Iran has accused the Stockholm Court of Appeals in Sweden of bias by upholding the life sentence of a former jailor for his role in the 1988 prison killings.
Reiterating the official line that Sweden prosecuted and convicted Hamid Nouri on the basis of false allegation by the exiled opposition group Mujahedin-e Khalq Organization (MEK), the official news website IRNA claimed that Sweden has violated Nouri’s human rights. The website reflecting the government's position alleged that Sweden tortured Nouri by keeping him in solitary confinement and “repeatedly moving him between detention centers”, and putting another prisoner with “serious mental issues” in his cell.
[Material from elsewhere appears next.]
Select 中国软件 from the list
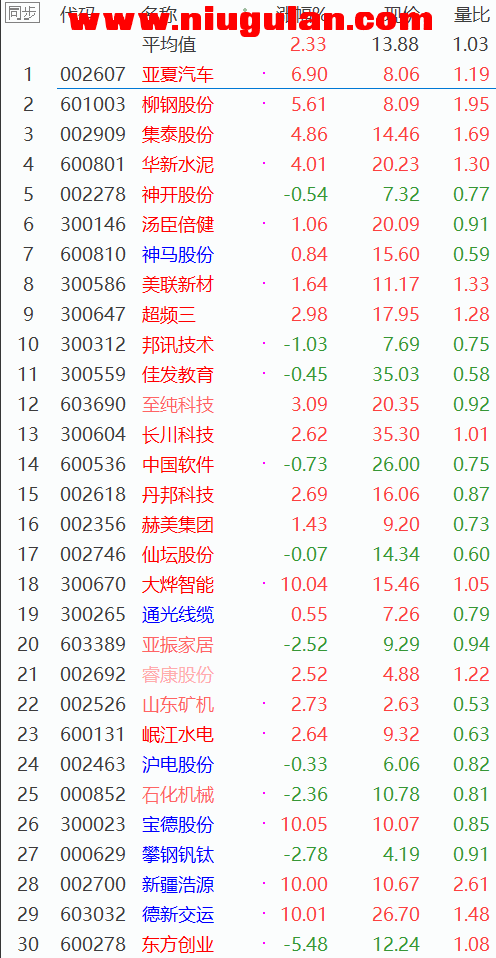Viewport: 496px width, 958px height. point(178,464)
The Iranian foreign ministry has not yet reacted to the Stockholm Court of Appeals decision on Tuesday, which came after months of examining evidence and deliberation.
In a statement, 452 Iranian activists and members of victims’ families welcomed the court’s decision, calling it a “huge victory for the Iranian justice movement.” They believe it paves the way for bringing the regime and other violators of human rights to justice in the future.
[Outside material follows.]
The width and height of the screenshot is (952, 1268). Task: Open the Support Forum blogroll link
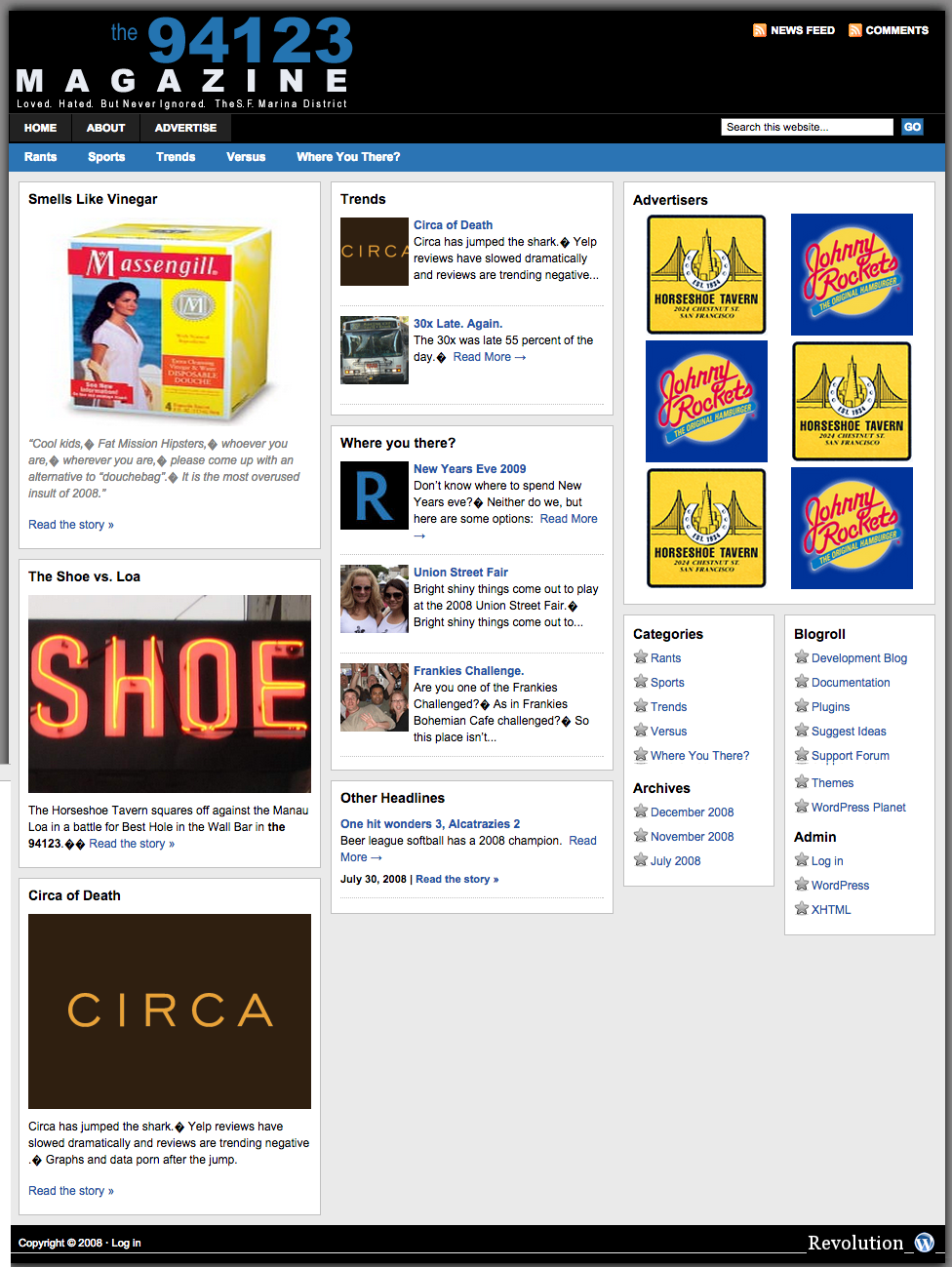pos(850,756)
“Let us remind that in the summer of 1988, Ebrahim Raisi, who is the president of the Islamic Republic with [Supreme Leader Ali] Khamenei’s firm support, was among the members of the death committee, of which Hamid Nouri was an agent,” the statement said.
Nouri, arrested upon arrival in Sweden in November 2019, was convicted by a Swedish court in July 2022 and sentenced to life for human rights violations as a prison official in the 1980s.
Plaintiffs in the case alleged that Hamid Nouri, 61, an assistant prosecutor and a member of the execution committee at Gohardasht Prison near Tehran, played a key role in the torture, execution, and secret burial of thousands of prisoners, including members of the Mujahedin-e Khalq Organization (MEK) and various Marxist groups, in the summer of 1988. In court, Nouri denied any connection with the executions.

Many, including UN Special Rapporteur on Extra-Judicial Executions Agnes Callamard, called his arrest an "important first step towards justice for the 1988 massacre." This marks the first time someone has been charged in relation to the events that took place in 1988 in Iran and prosecuted in another country.
The execution of thousands of political prisoners, which occurred over a few weeks, is often considered one of the darkest secrets in the history of the Islamic Republic. Many victims, initially sentenced to prison, were executed when they refused to denounce their beliefs.
The regime clandestinely buried victims in unmarked, mass graves. Families were often informed months after the executions and kept unaware of the graves' locations. The regime has prohibited the erection of gravestones at these sites, and family members visiting the mass graves are frequently harassed. Security agents even uproot trees planted by family members to mark the graves.
The decision to purge political prisoners was taken at the highest level and was endorsed by Ayatollah Ruhollah Khomeini, the founder of the Islamic Republic. Khomeini's chosen successor, Ayatollah Hossein-Ali Montazeri (1922-2009), who protested the massacre and called it a crime against humanity was demoted by Khomeini. Montazeri spent several years under house arrest after Khomeini's death in 1989 for criticizing the new successor, Supreme Leader Ali Khamenei, and questioning his legitimacy.
International affairs and human rights deputy of the Iranian judiciary, Kazem Gharibabadi, in July accused Sweden of taking Nouri “hostage” and demanded his release while alleging that Sweden had no evidence against Nouri and was only defending the interests of MEK.
A Swedish EU diplomat, 33-year-old Johan Niels Floderus who was put on trial in December , and a 52-year-old Swedish-Iranian doctor, Ahmadreza Djalali (Jalali), are currently being held in Iran on charges of spying for Israel. Iranian authorities have several times threatened to execute Djalali, allegedly to force Sweden to release Nouri, and brought charges against Floderus that entail a death sentence.